His story was just one thread of the wedding day, and a hundred such threads make up the whole story of the day. At any one time during the wedding I'm actively pulling together a dozen or so of these threads, often into single images.
The older I get, the less I like labels, but if I must describe this approach to wedding photography it would be documentary or perhaps storytelling.
Those are buzzwords in the wedding industry at the moment, and I'm sure there are many people who slap them on their website to help with SEO or seem like they are on trend.
I try to dig a bit deeper.
All of these photographs are unposed, the better to allow the character of the subject to show itself. The timing is spread throughout the entire day, to show the ups and downs of emotions.

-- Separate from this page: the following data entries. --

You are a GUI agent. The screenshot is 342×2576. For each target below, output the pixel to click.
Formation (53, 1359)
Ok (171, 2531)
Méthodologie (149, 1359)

Some are colour, some are black and white. The subject is alone, or with people. They are aware of the camera, but mostly they are not. All the photographs are clues to their personality, what they thought, how they felt.
Some wedding photographers think that they should only show photographs of joy, people smiling at the camera. That's certainly a big feature of any wedding day, but's it's not the only emotion.
Weddings evoke many memories. They trigger thoughtfulness, sadness, anxiety, love, anger, exhaustion and excitement.
And everyone reacts differently.
I make no judgements as I make my photographs. I simply record the scene, and capture the mood as I felt it so that the couple can relive the day.
Often, with the passage of time, the photographs take on new and deeper meanings, so much so that the true value of good wedding photography only reveals itself years after the day.